Show TOC

Process documentationUser Access Review Locate this document in the navigation structure

 

User Access Review is used by managers and role approvers to automate the periodic process of reviewing and reaffirming end user role assignments.

The system notifies managers to review their direct reports' access to applications. Approvers must review the list of user role assignments and determine if the user still needs those roles based on their current responsibilities. Approvers either approve or remove the roles that are assigned to each user.

If the user no longer requires a role, the role is automatically or manually de-provisioned from back-end systems.

If the reviewer does not complete the review in the defined period, the process can be escalated. Escalation could include the deactivation of a user’s account until the review is completed.

Process

To complete the UAR process:

  1. The Access Control administration team schedules and executes the Role User Synchronization job in Enterprise Role Management.

  2. The Reviewer, who is the manager or role approver, receives e-mail notifications for each of the requests that the system created for their review. Reviewers can use the link in the e-mail to access CUP.

  3. Reviewers check the users’ role assignments. They must address each user role combination listed on the request. They can either approve the roles, or remove them.

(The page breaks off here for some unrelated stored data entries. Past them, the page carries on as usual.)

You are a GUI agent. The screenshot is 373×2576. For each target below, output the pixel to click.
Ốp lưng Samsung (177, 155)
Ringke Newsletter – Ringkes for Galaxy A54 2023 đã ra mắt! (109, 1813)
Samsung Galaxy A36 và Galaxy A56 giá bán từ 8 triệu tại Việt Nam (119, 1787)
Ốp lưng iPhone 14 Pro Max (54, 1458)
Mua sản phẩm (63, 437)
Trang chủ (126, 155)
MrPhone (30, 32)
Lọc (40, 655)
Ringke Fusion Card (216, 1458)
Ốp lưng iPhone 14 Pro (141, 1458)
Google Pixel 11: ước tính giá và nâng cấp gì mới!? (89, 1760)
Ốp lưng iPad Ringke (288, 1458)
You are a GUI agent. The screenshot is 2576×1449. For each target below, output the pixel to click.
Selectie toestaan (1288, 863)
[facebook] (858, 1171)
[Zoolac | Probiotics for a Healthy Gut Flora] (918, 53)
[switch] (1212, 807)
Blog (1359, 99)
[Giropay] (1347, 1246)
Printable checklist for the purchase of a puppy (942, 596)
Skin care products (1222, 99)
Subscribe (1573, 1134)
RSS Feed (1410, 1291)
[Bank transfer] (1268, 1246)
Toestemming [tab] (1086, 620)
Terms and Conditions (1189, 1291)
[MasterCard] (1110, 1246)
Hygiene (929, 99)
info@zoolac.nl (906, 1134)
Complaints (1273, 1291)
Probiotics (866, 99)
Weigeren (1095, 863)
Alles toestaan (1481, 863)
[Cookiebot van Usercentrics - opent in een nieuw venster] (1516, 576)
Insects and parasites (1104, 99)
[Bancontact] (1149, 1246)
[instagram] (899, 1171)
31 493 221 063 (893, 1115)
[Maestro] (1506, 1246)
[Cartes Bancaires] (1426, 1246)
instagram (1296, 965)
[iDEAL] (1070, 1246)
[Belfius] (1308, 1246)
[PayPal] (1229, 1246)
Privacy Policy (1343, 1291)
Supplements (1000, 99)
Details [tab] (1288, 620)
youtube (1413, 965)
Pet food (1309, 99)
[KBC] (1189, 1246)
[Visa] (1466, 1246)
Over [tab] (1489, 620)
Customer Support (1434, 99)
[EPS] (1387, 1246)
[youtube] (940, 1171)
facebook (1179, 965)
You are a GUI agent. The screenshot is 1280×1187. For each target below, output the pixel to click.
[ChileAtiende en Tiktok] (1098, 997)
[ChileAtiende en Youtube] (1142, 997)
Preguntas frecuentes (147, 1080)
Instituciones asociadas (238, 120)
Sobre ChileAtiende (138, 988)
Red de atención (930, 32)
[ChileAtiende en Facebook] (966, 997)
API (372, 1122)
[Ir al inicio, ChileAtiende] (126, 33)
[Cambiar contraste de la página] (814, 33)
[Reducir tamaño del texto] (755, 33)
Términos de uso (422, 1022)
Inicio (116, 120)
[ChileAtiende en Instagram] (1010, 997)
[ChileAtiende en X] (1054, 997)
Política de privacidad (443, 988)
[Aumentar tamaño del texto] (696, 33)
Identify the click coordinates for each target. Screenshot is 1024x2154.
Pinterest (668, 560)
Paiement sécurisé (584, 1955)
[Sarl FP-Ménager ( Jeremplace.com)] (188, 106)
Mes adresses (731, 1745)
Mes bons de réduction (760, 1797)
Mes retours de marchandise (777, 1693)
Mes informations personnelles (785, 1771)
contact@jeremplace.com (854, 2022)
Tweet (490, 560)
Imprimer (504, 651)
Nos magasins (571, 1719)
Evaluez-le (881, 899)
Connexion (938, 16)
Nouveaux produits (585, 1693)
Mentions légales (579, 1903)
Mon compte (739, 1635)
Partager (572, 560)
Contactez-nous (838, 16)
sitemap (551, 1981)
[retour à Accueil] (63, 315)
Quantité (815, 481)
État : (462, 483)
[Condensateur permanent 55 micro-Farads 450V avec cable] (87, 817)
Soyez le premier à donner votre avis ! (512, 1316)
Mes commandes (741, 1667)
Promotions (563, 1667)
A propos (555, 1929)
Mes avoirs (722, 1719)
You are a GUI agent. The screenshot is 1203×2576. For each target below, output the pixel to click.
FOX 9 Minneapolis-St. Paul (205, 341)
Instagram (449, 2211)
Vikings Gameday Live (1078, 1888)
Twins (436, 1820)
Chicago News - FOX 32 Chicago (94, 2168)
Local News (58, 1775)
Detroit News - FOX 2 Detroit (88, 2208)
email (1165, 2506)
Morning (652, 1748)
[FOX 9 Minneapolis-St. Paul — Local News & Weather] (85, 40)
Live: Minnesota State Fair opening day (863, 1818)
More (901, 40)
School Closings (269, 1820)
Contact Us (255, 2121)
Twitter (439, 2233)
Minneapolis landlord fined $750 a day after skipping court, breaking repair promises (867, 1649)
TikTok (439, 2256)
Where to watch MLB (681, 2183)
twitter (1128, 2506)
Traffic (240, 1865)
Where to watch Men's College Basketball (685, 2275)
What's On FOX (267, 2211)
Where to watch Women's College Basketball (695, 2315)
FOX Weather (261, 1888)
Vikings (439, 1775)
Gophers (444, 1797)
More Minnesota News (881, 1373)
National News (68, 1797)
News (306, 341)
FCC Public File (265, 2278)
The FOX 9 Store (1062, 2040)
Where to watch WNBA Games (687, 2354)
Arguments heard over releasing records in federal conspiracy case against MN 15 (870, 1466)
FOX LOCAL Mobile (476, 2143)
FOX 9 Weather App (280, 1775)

  4. When completed, the reviewer submits the request to the next review stage.

    Note Note

    Based on the configuration, items marked for removal can be sent to a detour path and go to another stage, such as IT Security, for review. If a detour has been defined, the user role approvals advance on the User Access Review path, which frequently is to close that portion of the request.

    If you are using CUP, it is not necessary to configure a detour for the role removals if you think that approval by the manager or role approver is sufficient. Without the detour, closing the request deprovisions these roles whether or not the security team is involved.

    End of the note.

  5. If a detour for role removals is defined and IT Security is the stage, IT Security receives an e-mail notification for the request, and, using the link in the e-mail, logs on to CUP.

  6. IT Security reviews and analyzes the roles that are selected for removal.

    1. If you are using CUP for requesting user access, the security person approves the role removal, and then the auto-provisioning feature removes these roles from the user.

    2. If you are not using CUP for requesting user access, the security team uses existing procedures to remove roles from the users.

    3. IT Security enters comments and approves the request.

Reporting

The system maintains a complete audit trail and reporting functionality for actions that are performed during User Reviews. Reviewers may use the Comments tab of the request. These comments are date and time stamped and become part of the Request Comments.